> [What the task requires]: Transcribe the following entries letter for letter, without the pictures.

(Records excerpted from a collection)
════

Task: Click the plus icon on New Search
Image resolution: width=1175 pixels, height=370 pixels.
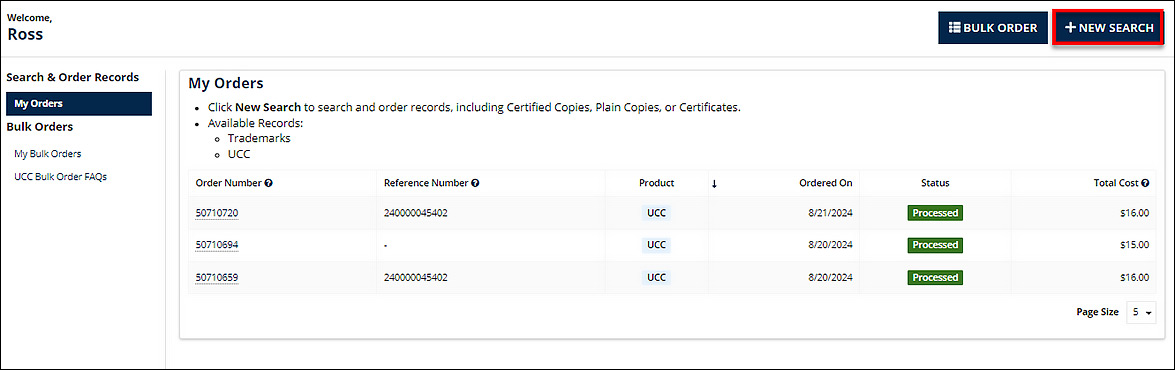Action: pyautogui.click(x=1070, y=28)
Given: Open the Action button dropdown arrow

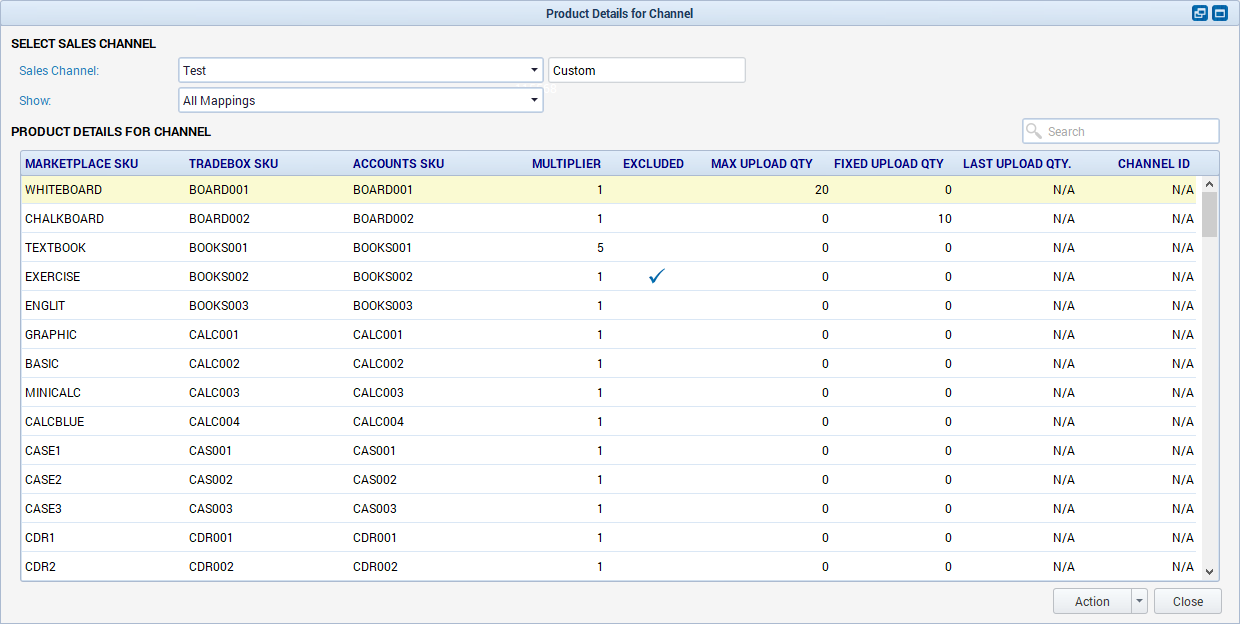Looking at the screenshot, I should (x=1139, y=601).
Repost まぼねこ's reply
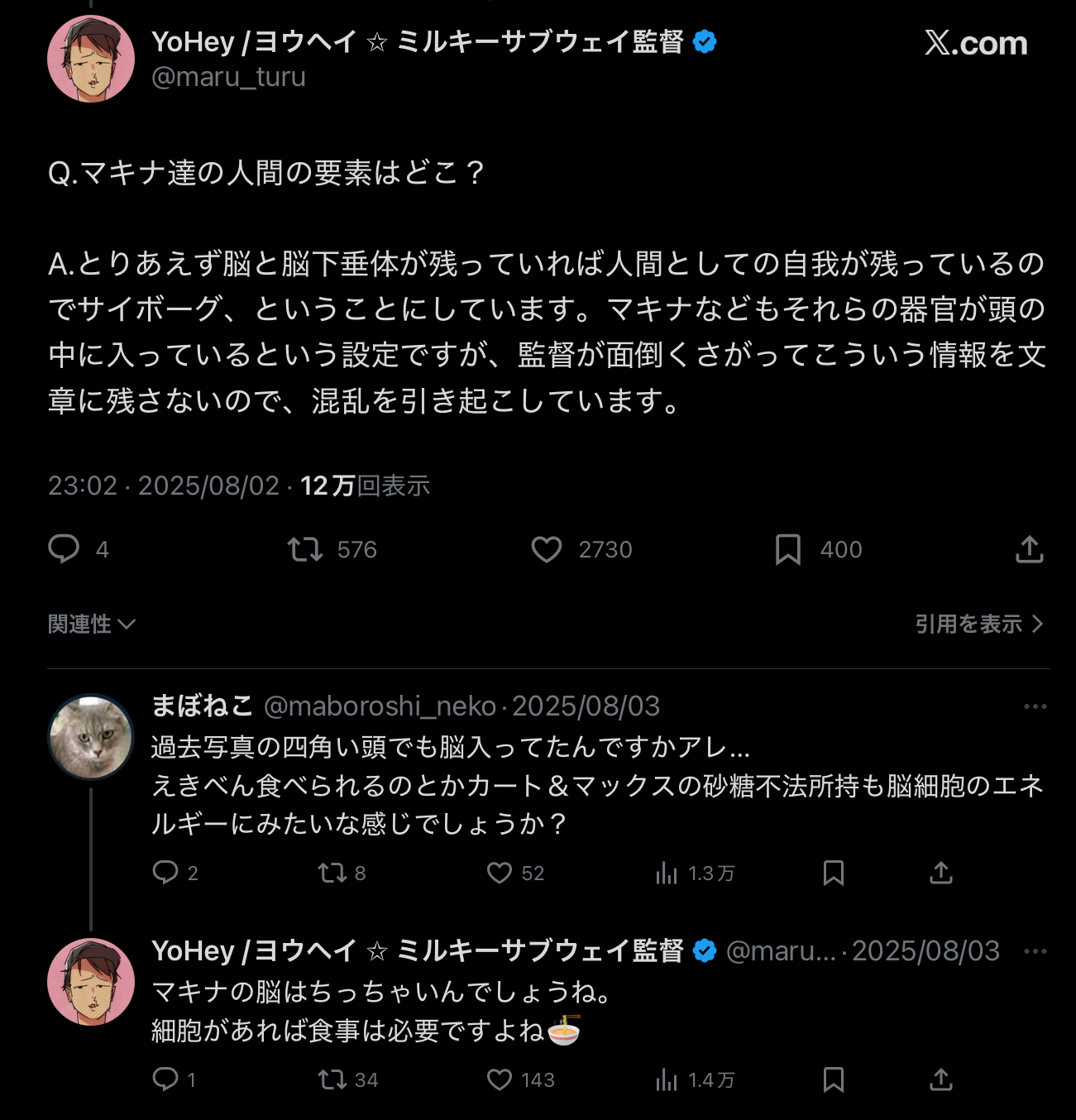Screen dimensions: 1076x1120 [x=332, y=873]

════

> [Answer to this task]:
Task: Click the plus icon on New Search
Image resolution: width=1175 pixels, height=370 pixels.
Action: pyautogui.click(x=1070, y=28)
Given: Open the Action button dropdown arrow

Looking at the screenshot, I should (x=1139, y=601).
Repost まぼねこ's reply
Screen dimensions: 1076x1120 [x=332, y=873]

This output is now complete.